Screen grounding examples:
———
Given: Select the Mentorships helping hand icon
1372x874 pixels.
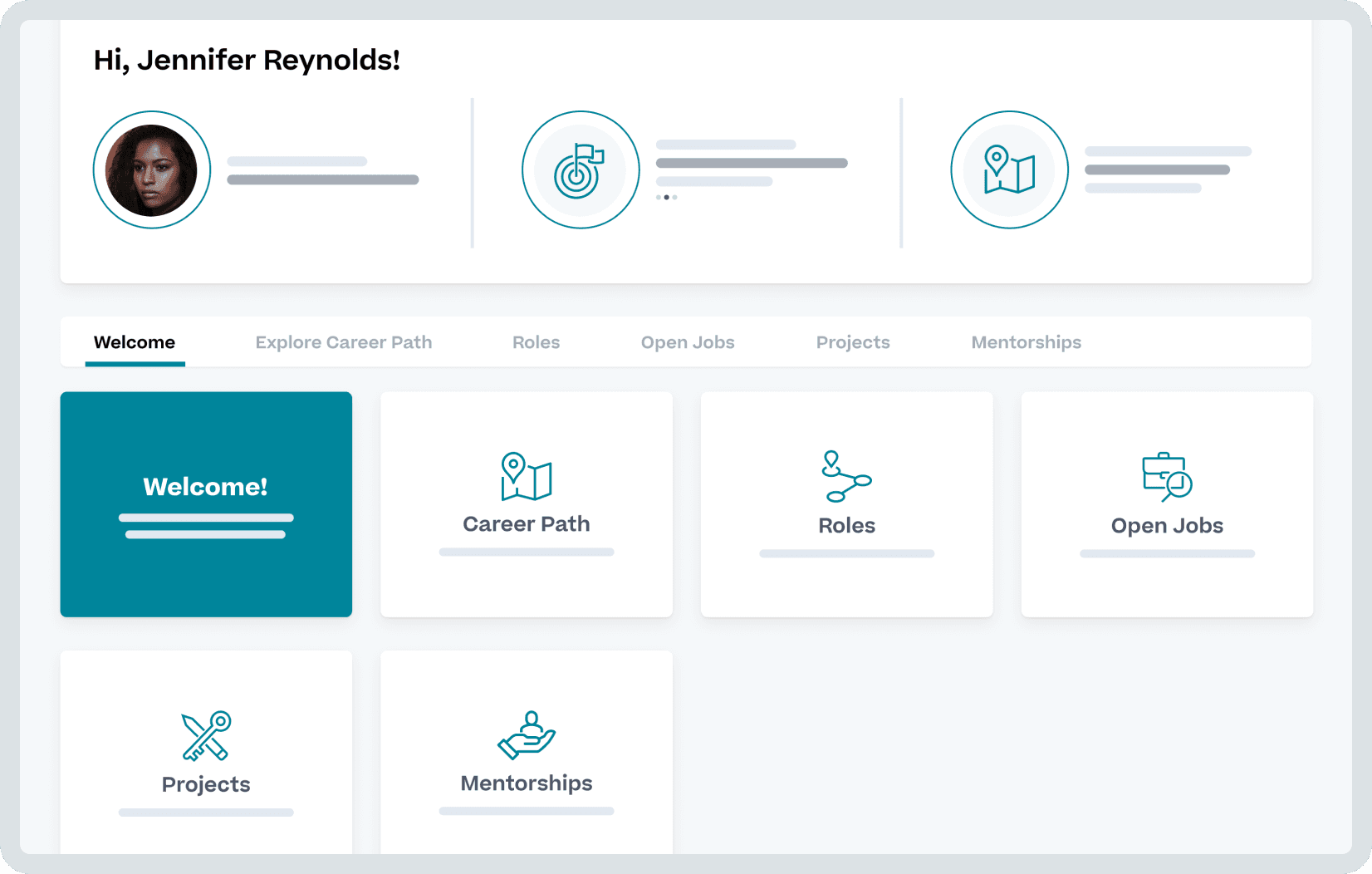Looking at the screenshot, I should (x=526, y=734).
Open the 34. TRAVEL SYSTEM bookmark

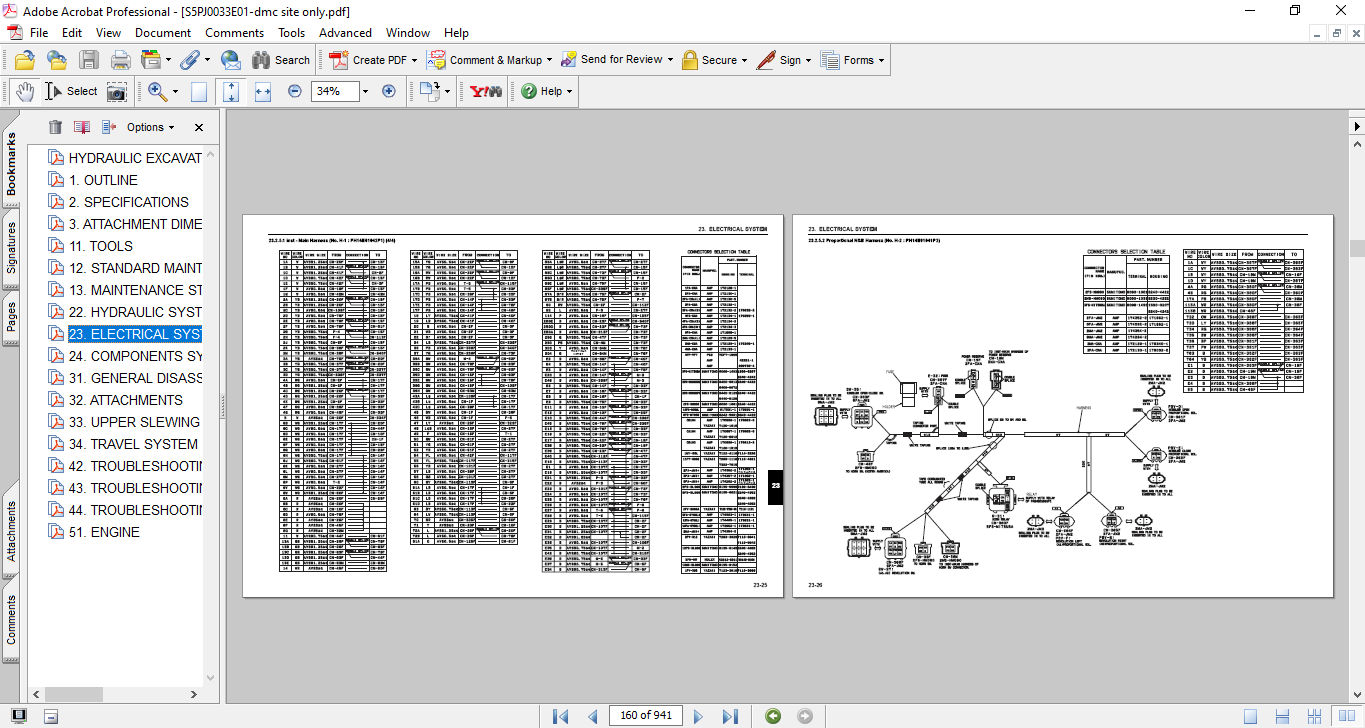[x=144, y=444]
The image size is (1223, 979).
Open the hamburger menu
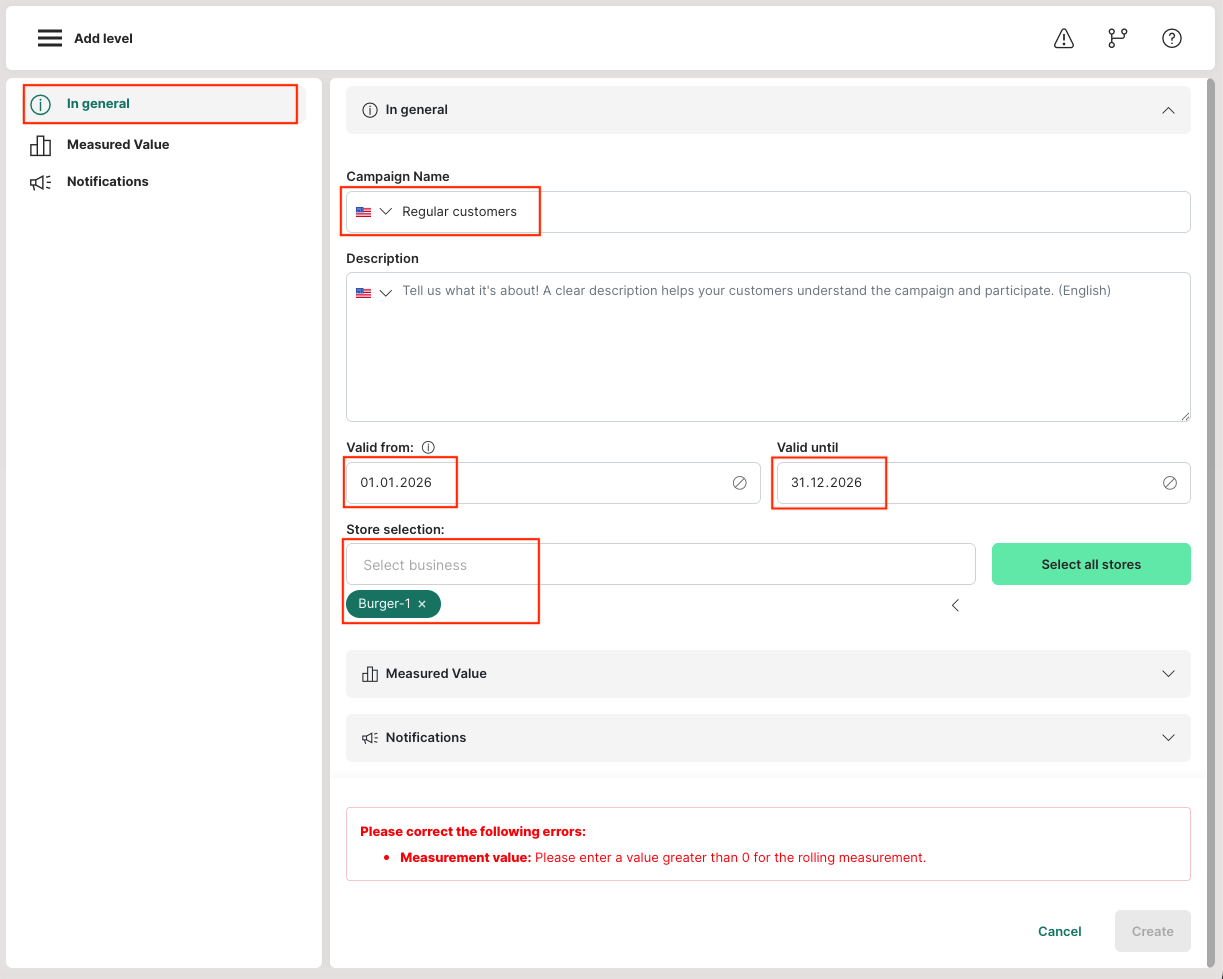[50, 38]
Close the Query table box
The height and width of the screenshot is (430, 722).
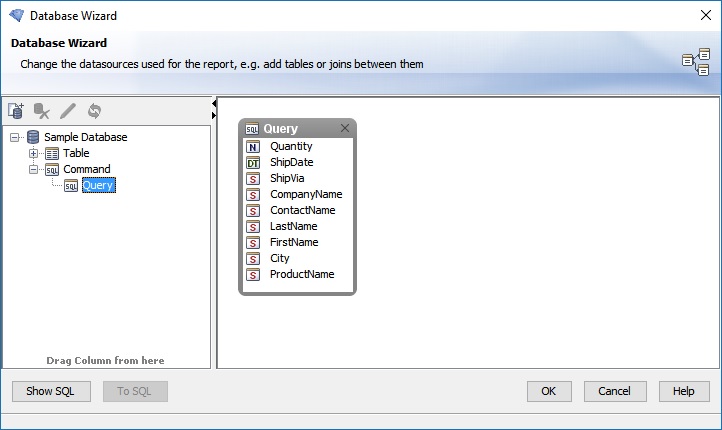(345, 128)
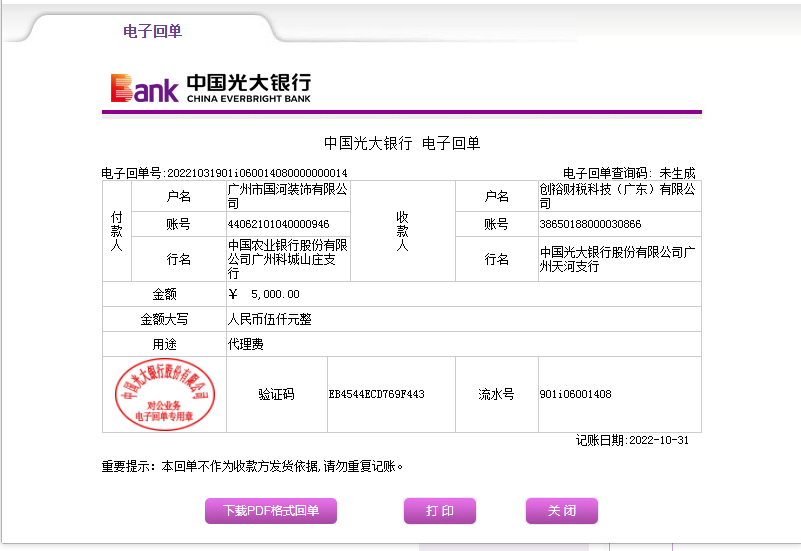Click the amount value ¥ 5,000.00
The image size is (801, 551).
click(x=265, y=294)
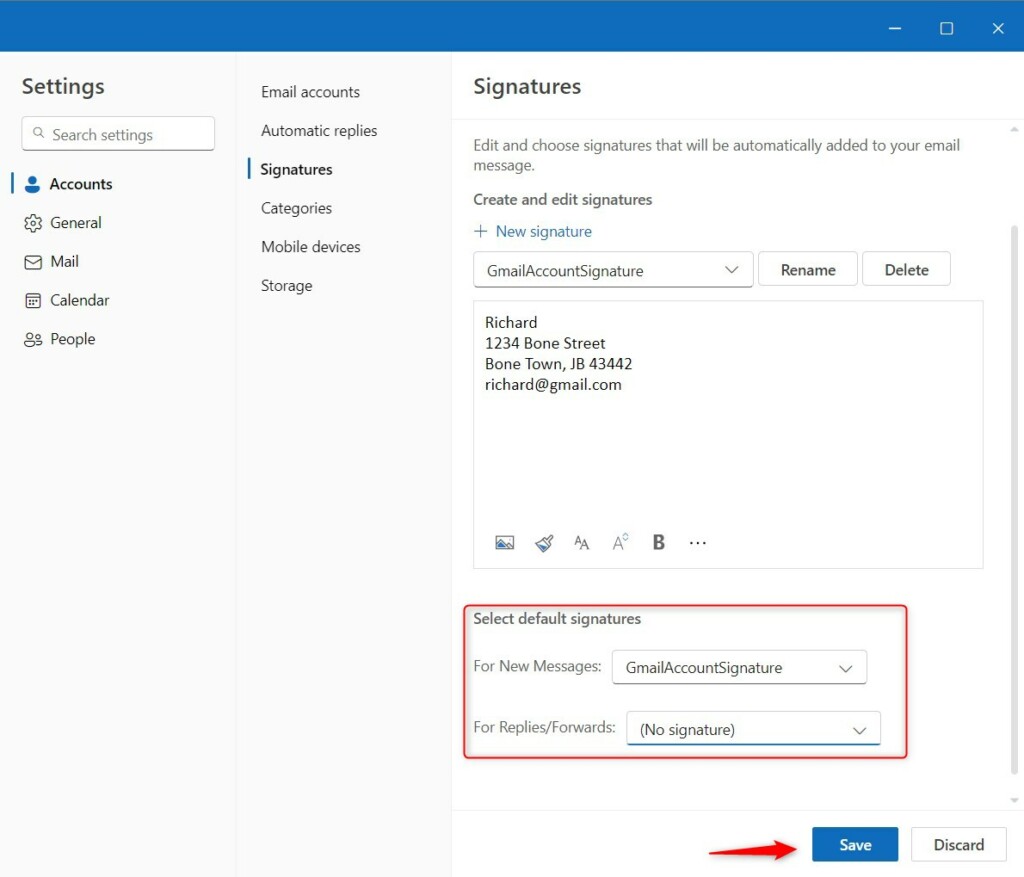The width and height of the screenshot is (1024, 877).
Task: Click the People sidebar icon
Action: [33, 339]
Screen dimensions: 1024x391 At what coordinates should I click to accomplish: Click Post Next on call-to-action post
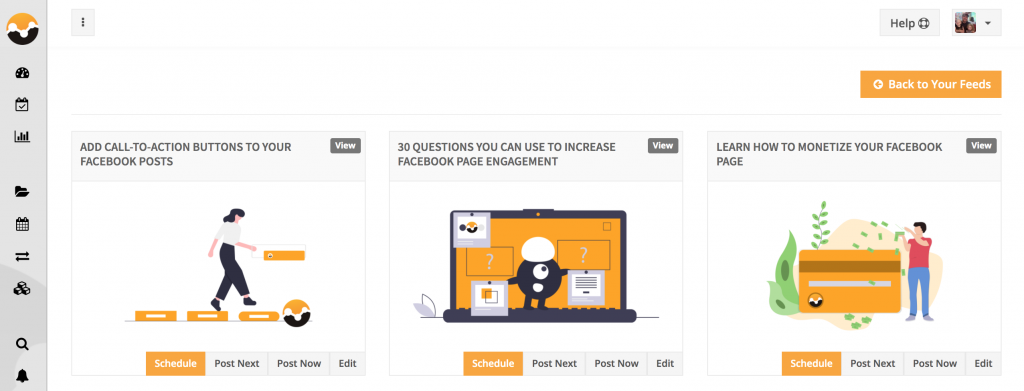236,364
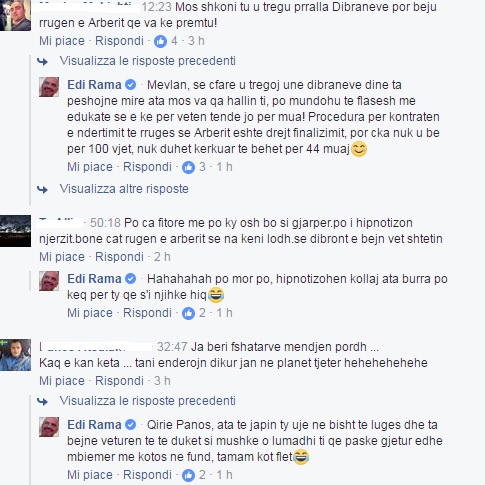Click thumb icon under the Hahahahah reply
Viewport: 485px width, 485px height.
pos(188,313)
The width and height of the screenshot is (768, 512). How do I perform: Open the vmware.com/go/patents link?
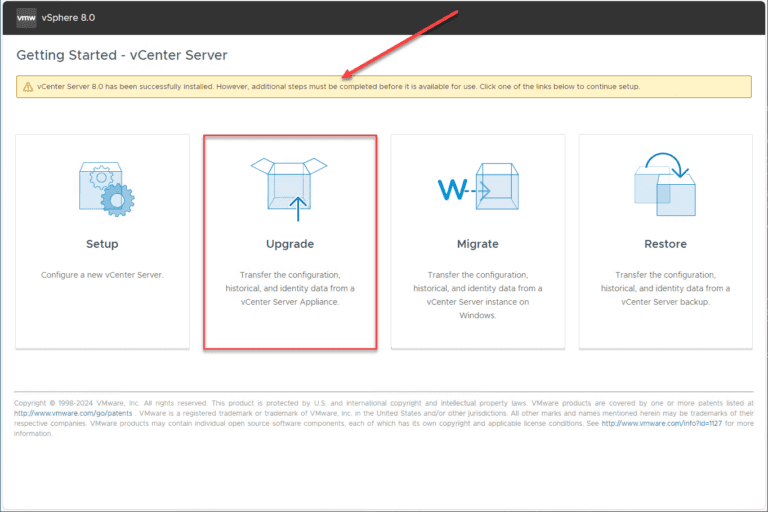pos(73,413)
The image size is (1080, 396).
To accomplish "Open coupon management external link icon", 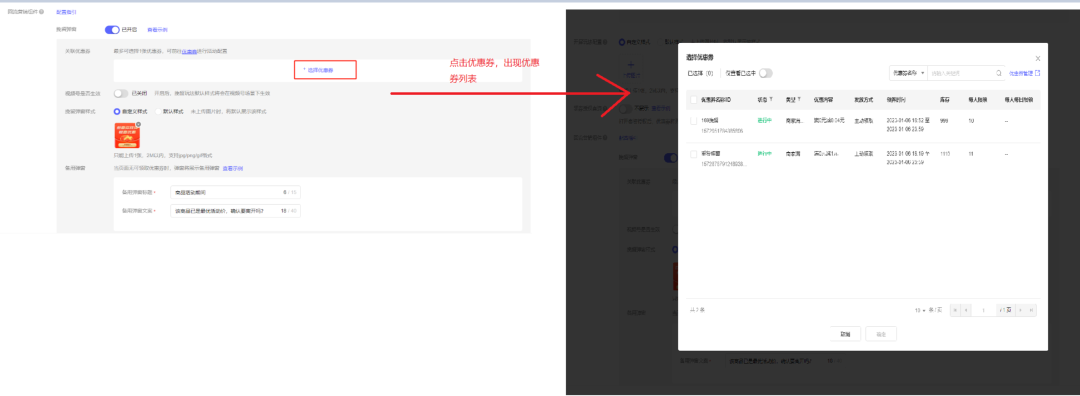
———
* [EXERCISE INSTRUCTIONS]
Please return every one of the lines above word for word, and leave the pictures out.

* [COMPLETE ANSWER]
Given: Select the Mentorships helping hand icon
1372x874 pixels.
Looking at the screenshot, I should (x=526, y=734).
Open the 34. TRAVEL SYSTEM bookmark

[x=144, y=444]
The image size is (1223, 979).
Open the hamburger menu
[50, 38]
Close the Query table box
The height and width of the screenshot is (430, 722).
(345, 128)
Click the amount value ¥ 5,000.00
The image size is (801, 551).
click(x=265, y=294)
The width and height of the screenshot is (1024, 877).
Task: Click the People sidebar icon
Action: [33, 339]
Screen dimensions: 1024x391 At what coordinates should I click to accomplish: Click Post Next on call-to-action post
236,364
Click thumb icon under the Hahahahah reply
Viewport: 485px width, 485px height.
pos(188,313)
The width and height of the screenshot is (768, 512). How do I perform: Open the vmware.com/go/patents link?
pos(73,413)
The image size is (1080, 396).
To accomplish "Open coupon management external link icon", 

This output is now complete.